## Excerpted passage
= = = = = = =
One of my favorite tracks then and now is When I’m Sixty-four. As a teenager the song was a melodic spoof of my parents and grandparents and the odd, constrained lives they occupied. To my 15-year-old mind, the world of 64 was a distant planet, light years away.
I could be handy mending a fuse
When your lights have gone
You can knit a sweater by the fireside
Sunday mornings go for a ride.
But that sneaky Lennon and McCartney had the gift of prophecy. Wrapped up in the joke was the question of relevance in a dwindling life.
Will you still need me,
Will you still feed me,
When I’m sixty-four?
I am now 64 and the need-me, feed-me questions are very much on my mind.
What is my role in the lives of those around me?
What are my priorities in the time I have left?
What will be my legacy to children and grandchildren?
Will I be able to provide for my wife and myself as we grow older?
Sixty-four was ancient in 1968, but it feels pretty young right now. I feel like I’m still growing. I still want to learn. I still dream. I still anticipate some good and better things.
The worst part about turning 64 are the commercials. It is through ads that you realize what the world really thinks of you and your remaining days. Watch some nightly news and you will observe a three-act summary of my projected future.
Act one is the carefree, driving-down-the-highway-wind-in-my-hair stage of aging. I’ve got Cialis in my overnight bag and plenty of money. Endless nights in charming beds-and-breakfasts await. I take up sailing. I’ve never had it so good.
But the curtain falls on Act 1 quickly. Act 2 begins and ends at the pharmacy. My once-indestructible body turns fickle and lets me down at the most inopportune moments. I spend too much time in the bathroom, probably contemplating my increased risk of stroke due to A-fib. My hip and knees prevent me from doing the things I love, which are now gardening and woodworking. I’ve always hated gardening and woodworking, but apparently I am soon to miss them.
In Act 3 my world narrows to little more than hearth and home. I drink a lot of coffee in the kitchen. I get some life insurance without a medical exam. I get a reverse mortgage to pay for the life insurance. The highlight of my day is the moment the postman arrives with a box of new catheters.
I don’t like this play, and I don’t want to star in it. My faith tells me that God ordains my future, and I will accept what he has in store, but my prayer is that the Lord will write me different script.
Around age 34 the number 64 took on additional meaning for my life. My brother-in-law John and I went on a motorcycle trip through North Carolina to the Outer Banks and back. Our route included extended portions of U.S. Highway 64, which altogether runs 2,326 miles from Nags Head on the eastern shore to a desert terminus near the four-corners of Utah, Colorado, New Mexico and Arizona.
The idea came into my head somewhere around Highlands, North Carolina that, in the year I turn 64, I would a motorcycle the length of the highway west to east, and maybe write a book about it. I did the math as I motored along—2017. That’s when I would take the time to do it.
= = = = = = =
## Assigned task 1
In the essay on turning 64, render the sentence "It is through ads that you realize what the world really thinks of you and your remaining days." in Spanish.
## Assigned task 2
Pull out the portion of the essay on turning 64 starting with "But that sneaky" and going on through "I have left?", word for word.
= = = = = = =
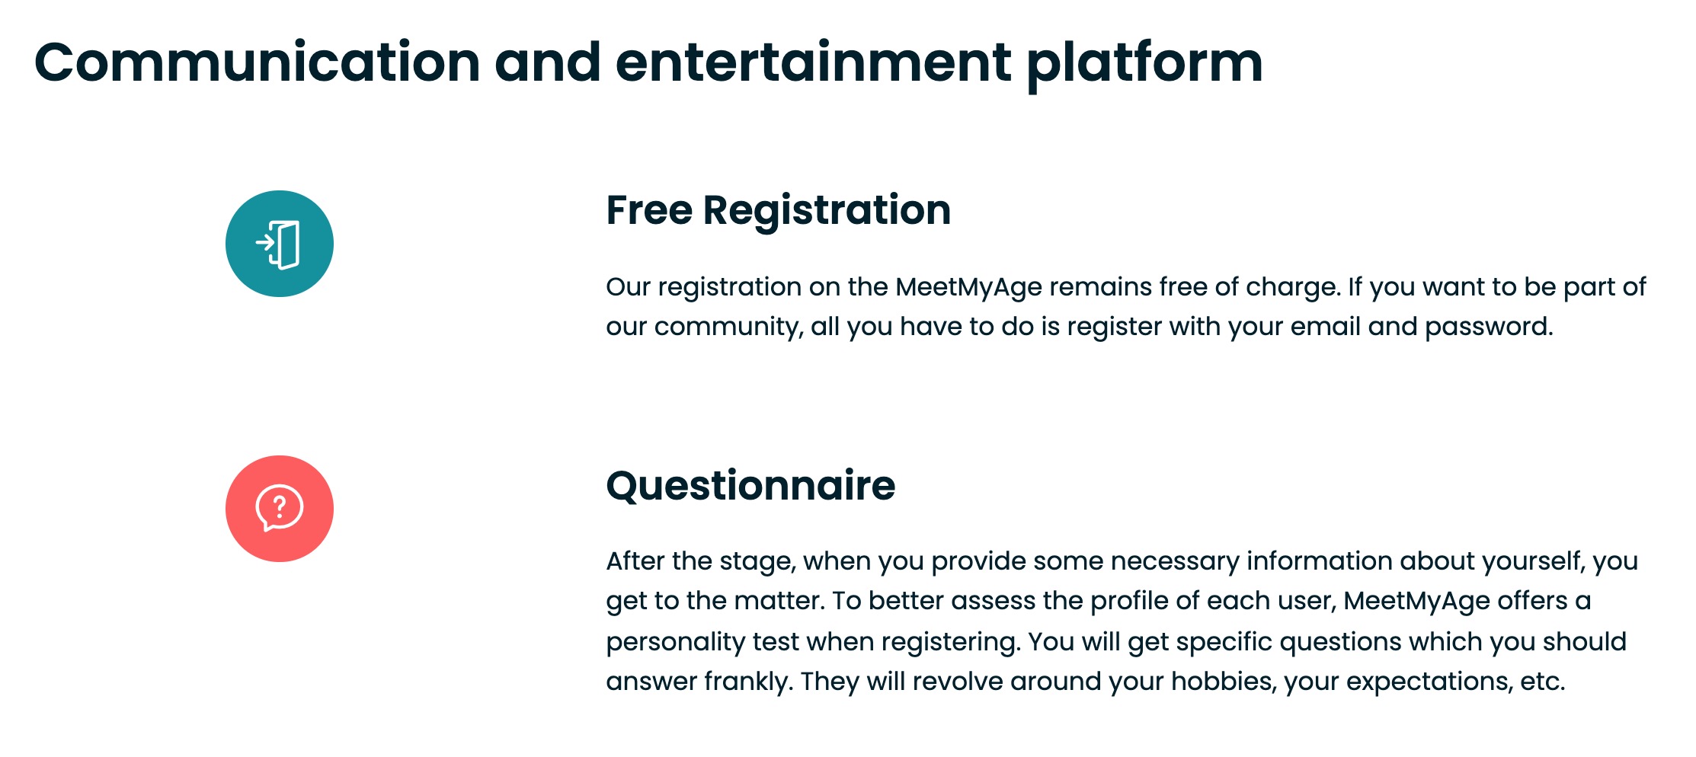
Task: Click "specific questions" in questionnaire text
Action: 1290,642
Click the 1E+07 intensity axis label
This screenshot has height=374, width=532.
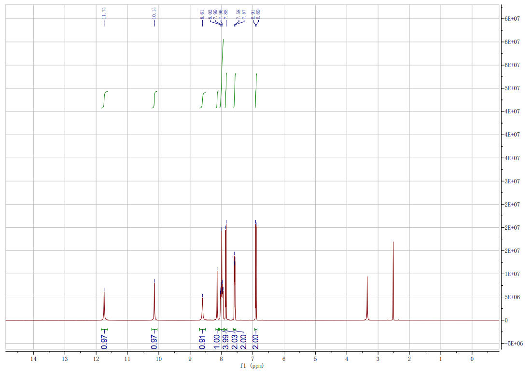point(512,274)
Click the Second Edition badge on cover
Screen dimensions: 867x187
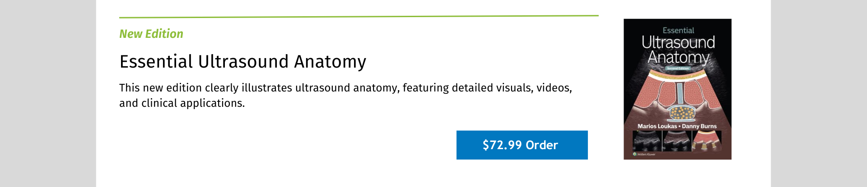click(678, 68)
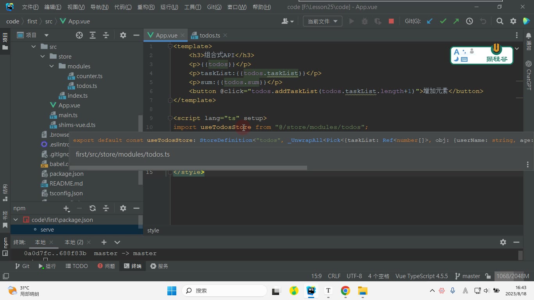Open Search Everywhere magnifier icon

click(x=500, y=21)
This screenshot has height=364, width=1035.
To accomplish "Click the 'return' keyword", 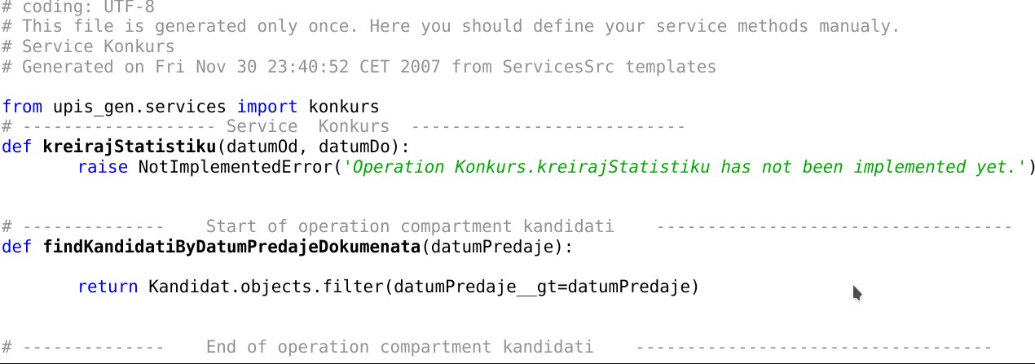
= = = = = = =
## Exercise output 1
Es a través de los anuncios como te das cuenta de lo que el mundo piensa realmente de ti y de los días que te quedan.

## Exercise output 2
But that sneaky Lennon and McCartney had the gift of prophecy. Wrapped up in the joke was the question of relevance in a dwindling life.
Will you still need me,
Will you still feed me,
When I’m sixty-four?
I am now 64 and the need-me, feed-me questions are very much on my mind.
What is my role in the lives of those around me?
What are my priorities in the time I have left?